::: MATERIAL PROVIDED :::

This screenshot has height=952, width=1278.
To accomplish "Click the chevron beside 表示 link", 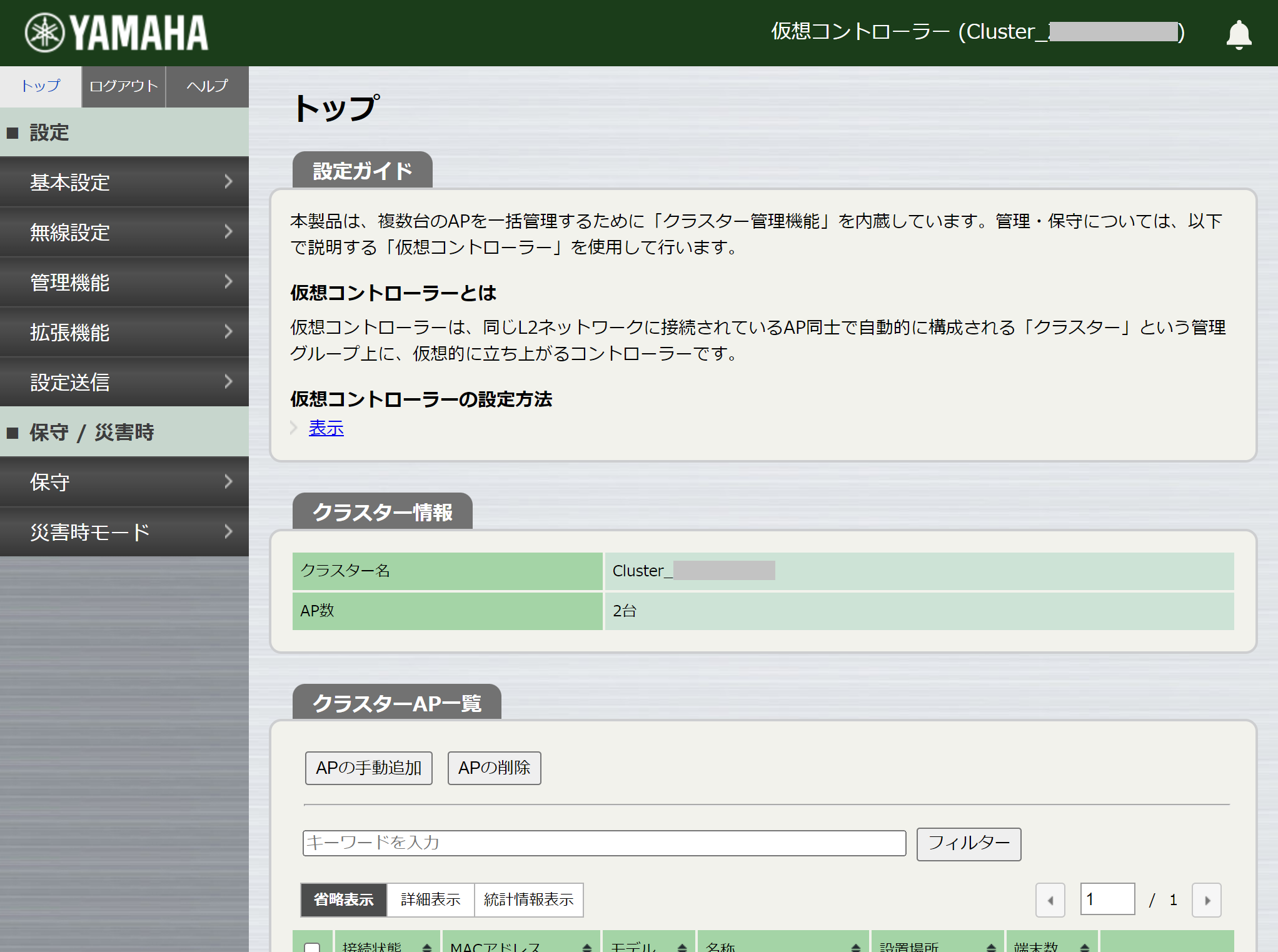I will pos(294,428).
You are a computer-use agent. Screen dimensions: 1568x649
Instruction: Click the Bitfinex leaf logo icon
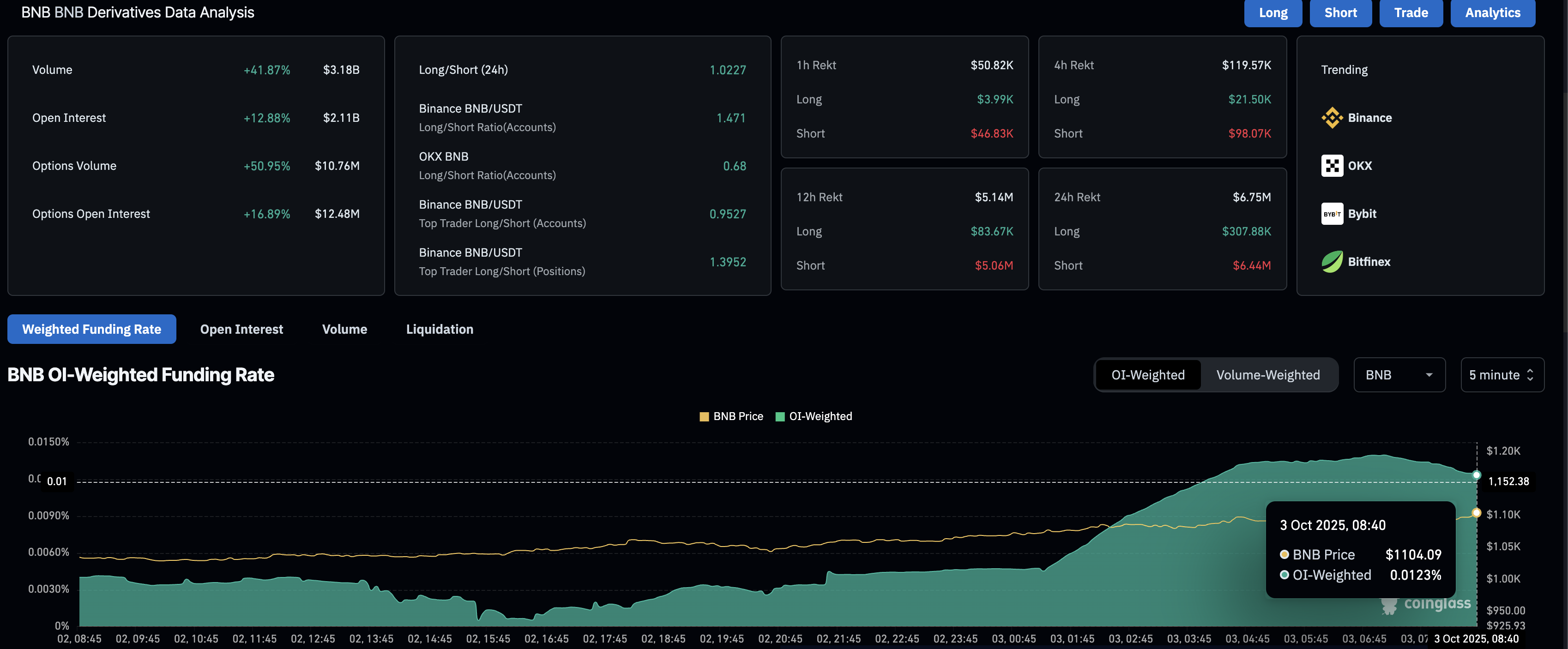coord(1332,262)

:::

EXERCISE DIRECTIONS: Find the line holding "You are a computer-use" in the data above. Retype it and every later line exactly, through the end, but not the pictures.

EXPECTED ANSWER:
You are a computer-use agent. Screen dimensions: 1568x649
Instruction: Click the Bitfinex leaf logo icon
coord(1332,262)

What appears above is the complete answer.